Kim Dingle at Susanne Vielmetter

Kim Dingle “THE AFTERTHOUGHT,” Installation View. Susanne Vielmetter Los Angeles Projects. Photo credit: Robert Wedemeyer.


Kim Dingle, YIPES

Susanne Vielmetter, Los Angeles Projects

By Jody Zellen

Through November 11th

Kim Dingle’s first installation at Susanne Vielmetter Los Angeles Projects takes command of the entire gallery. YIPES fills four discrete rooms with three bodies of interrelated new works. Dingle carefully crafts a trajectory from room to room where autonomous series of works are on display. She also purposely interrupts the otherwise logical flow of these artworks, hinting at what will be unveiled in the back gallery, by littering the floor with bits and pieces of detritus. In this way, relics of the creative and destructive forces at play in her work permeate the entire space, simultaneously foreshadowing a site specific installation located in the back gallery.

Viewers first encounter diptychs entitled Crush. Resembling discarded tarps, large mounds of glassine piled on the floor are actually beautifully colored and patterned, painted artworks in themselves. These crumpled mounds are part of a series of diptychs in which Dingle juxtaposes them with painted photographs. The glassine works, positioned on the floor are assumed to be trash whereas the painted photographs have a pristine presence and sign as ‘artworks.’ Dingle created the photographs to use as templates and guides for repainting what was first depicted on the glassine. The crushed glassine mounds and the painted photographs work in concert with each other as pieces of a complex but intricate puzzle that refuses to coalesce. Surprisingly, Dingle’s beloved figures are absent from these works— although figures do appear in Crush (blue hair), 2016, any implied narrative across the works are subsumed by bright patches of color and abstract gestural painting.

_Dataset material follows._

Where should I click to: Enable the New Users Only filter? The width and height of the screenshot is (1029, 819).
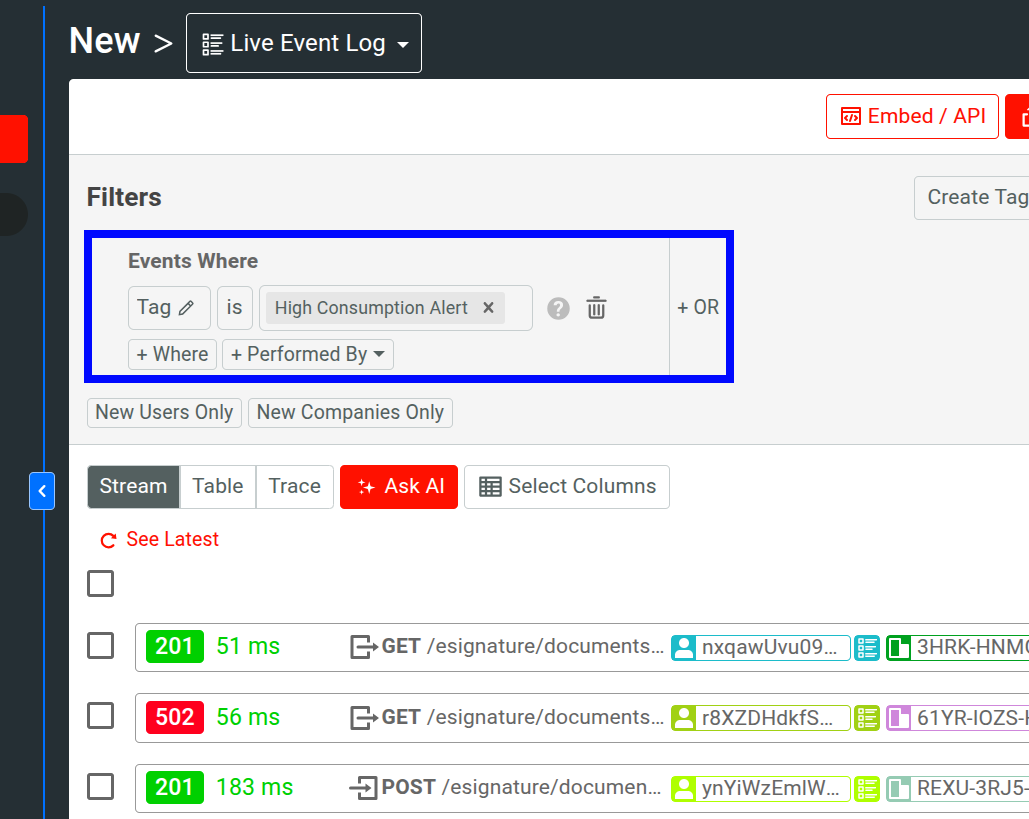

The idea of tracing or filling in a given area with color is further explored in a series of paintings from 2017 entitled, Home Depot Coloring Book. To create these pieces, Dingle colors the irregular patterns found within standard size pieces of OSB (oriented strand board, but often referred to as particle board) available at Home Depot or any other lumber shop. The three large works: Home Depot Coloring Book (flowers), Home Depot Coloring Book (rain) and Home Depot Coloring Book (leaves), slyly reference nature. Dingle’s palette is not arbitrary as the tones of blues and browns in Home Depot Coloring Book (rain), for example suggest a rain filled forest whereas Home Depot Coloring Book (leaves) references fluttering yellow and green leaves amongst treetops. Three smaller works created from sections of the OSB entitled Home Depot Coloring Book (anyone can do this) allude to the notion of a readymade. While the title suggests that anyone could create these works, the specificities of Dingle’s process and vision make them uniquely hers.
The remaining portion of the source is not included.